Mengambil kesempatan itu, Riqantra meraih sebuah kayu bakar di dekat tungku. Target ketiga: titik lemah. Ia menerjang maju, meniru gerakan menusuk dari buku pedang yang ia pelajari, mengarahkannya ke lutut bandit ketiga. Serangannya terlalu lemah untuk melukai, tapi cukup mengejutkan.
Itu adalah strategi yang cerdas, dieksekusi dengan kecepatan yang mengejutkan dari seorang anak berusia tujuh tahun. Tapi itu tidak cukup.
Pemimpin mereka, yang tangannya masih terasa sakit karena gigitan Riqantra, menatapnya dengan mata merah penuh amarah. "Kau mau bermain jadi pahlawan, hah? Biar kuberi pelajaran!"
Ia bergerak maju dengan cepat dan menendang perut Riqantra. Seluruh udara di paru-parunya keluar. Rasa sakit yang menyiksa membuatnya terkapar di lantai, tak bisa bergerak. Aliran Prana-nya kacau balau. Ia telah gagal. Ia telah berlatih, ia telah bersiap, tapi tubuh kecilnya, kekuatannya yang belum matang, sama sekali bukan tandingan orang dewasa yang kejam.
Ia hanya bisa menatap ngeri saat bandit itu mengangkat parang karatannya tinggi-tinggi, seringai kejam menghiasi wajahnya. "Selamat tinggal, pahlawan cilik."

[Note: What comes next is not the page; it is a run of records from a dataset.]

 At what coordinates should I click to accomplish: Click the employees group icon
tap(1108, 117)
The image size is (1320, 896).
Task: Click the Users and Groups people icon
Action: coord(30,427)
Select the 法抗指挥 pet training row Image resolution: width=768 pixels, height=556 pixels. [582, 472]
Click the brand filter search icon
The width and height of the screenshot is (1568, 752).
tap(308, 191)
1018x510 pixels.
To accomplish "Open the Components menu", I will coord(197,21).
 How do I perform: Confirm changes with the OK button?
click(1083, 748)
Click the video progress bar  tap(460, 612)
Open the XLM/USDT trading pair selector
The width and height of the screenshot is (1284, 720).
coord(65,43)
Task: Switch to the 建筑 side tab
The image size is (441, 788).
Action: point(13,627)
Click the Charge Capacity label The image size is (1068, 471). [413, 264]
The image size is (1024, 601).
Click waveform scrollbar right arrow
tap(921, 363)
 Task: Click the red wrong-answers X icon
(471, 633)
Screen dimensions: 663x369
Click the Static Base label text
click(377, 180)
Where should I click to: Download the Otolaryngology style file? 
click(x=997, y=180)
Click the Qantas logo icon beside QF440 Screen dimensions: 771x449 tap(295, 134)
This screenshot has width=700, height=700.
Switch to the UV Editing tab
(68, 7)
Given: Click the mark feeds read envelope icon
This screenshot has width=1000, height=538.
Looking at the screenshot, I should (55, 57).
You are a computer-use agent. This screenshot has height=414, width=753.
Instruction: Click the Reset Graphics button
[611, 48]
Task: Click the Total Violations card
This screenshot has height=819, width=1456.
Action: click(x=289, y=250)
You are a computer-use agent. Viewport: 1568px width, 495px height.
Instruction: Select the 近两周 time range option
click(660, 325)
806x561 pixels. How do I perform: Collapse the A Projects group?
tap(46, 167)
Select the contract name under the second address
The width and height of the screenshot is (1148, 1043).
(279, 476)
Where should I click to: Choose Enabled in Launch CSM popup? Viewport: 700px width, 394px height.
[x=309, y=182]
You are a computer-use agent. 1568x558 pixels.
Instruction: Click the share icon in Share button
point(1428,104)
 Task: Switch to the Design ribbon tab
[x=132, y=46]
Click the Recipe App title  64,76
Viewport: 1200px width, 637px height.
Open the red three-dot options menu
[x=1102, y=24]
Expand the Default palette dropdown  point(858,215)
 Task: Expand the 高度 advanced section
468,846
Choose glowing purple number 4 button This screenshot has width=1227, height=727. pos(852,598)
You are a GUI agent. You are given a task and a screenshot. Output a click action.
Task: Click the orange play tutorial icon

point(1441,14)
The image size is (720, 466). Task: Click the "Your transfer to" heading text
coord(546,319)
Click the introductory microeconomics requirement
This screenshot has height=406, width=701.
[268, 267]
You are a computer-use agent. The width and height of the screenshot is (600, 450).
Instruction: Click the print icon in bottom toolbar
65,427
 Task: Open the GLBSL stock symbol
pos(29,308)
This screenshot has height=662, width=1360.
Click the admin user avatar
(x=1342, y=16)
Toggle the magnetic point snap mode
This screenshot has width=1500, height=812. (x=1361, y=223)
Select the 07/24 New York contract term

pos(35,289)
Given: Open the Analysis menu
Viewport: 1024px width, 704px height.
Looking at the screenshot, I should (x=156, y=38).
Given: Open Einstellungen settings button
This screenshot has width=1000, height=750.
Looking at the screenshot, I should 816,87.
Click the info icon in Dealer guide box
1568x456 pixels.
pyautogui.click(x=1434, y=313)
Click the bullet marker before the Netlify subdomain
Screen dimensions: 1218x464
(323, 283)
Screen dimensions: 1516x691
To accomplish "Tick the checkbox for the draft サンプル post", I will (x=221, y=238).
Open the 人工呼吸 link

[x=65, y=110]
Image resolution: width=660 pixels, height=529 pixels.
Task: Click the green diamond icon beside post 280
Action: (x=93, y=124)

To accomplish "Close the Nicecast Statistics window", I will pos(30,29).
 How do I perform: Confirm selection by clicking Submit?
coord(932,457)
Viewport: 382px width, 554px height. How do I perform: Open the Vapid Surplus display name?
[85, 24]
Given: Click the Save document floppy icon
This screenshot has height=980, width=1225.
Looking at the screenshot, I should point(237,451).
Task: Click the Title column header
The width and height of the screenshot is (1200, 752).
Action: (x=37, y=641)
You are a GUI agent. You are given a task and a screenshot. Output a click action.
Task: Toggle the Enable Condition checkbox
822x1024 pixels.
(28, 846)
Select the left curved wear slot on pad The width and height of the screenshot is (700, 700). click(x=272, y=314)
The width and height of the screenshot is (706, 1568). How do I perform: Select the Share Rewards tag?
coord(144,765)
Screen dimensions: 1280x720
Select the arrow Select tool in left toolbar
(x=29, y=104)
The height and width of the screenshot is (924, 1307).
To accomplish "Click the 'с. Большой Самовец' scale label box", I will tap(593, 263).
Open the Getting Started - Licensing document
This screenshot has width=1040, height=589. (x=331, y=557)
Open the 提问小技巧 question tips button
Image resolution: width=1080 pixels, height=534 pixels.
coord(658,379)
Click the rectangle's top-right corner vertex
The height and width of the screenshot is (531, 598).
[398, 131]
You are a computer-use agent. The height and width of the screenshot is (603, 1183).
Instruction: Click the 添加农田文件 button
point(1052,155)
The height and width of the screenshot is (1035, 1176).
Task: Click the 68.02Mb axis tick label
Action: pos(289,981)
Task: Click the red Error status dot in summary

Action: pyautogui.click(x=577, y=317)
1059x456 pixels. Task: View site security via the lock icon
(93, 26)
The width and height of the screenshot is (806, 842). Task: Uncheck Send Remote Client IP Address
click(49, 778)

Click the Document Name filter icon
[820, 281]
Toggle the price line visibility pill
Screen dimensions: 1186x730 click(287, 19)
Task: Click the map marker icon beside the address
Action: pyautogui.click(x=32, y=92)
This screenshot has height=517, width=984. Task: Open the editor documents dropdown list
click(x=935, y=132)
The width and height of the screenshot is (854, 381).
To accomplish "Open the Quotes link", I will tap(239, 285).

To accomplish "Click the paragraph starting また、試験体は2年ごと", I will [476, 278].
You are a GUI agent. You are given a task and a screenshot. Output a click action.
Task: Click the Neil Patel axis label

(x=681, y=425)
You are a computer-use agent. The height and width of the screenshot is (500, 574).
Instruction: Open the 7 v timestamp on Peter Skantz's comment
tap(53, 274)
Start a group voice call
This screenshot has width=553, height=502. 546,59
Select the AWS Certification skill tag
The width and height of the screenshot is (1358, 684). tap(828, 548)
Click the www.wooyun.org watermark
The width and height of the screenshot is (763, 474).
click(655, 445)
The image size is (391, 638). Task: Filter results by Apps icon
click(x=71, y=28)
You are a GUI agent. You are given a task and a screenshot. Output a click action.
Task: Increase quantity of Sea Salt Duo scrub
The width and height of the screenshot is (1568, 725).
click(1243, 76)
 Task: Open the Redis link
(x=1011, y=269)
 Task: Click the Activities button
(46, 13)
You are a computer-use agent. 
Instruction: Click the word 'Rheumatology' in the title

Parang itu terayun ke bawah, mengarah lurus ke lehernya. Waktu seolah berhenti. Dalam sepersekian detik yang terasa seperti keabadian itu, Riqantra melihat kilatan cahaya pada mata pisau yang kotor, mencium bau anyir darah dari senjata itu.
Saat itulah, ia melihat sebuah bayangan bergerak lebih cepat dari kilat.
Swarna.
Dengan teriakan yang bukan lagi milik manusia, melainkan raungan seekor induk singa yang putus asa melihat anaknya dalam bahaya, ia menerjang maju. Ia tidak membawa senjata, tidak punya kekuatan sihir. Ia hanya membawa tubuhnya sendiri.
Dan ia meletakkannya di antara parang yang turun dan putra satu-satunya.
Riqantra hanya bisa menatap ngeri pada punggung ibunya yang menjadi perisai hidup baginya, dan kilatan parang karatan yang turun tanpa ampun.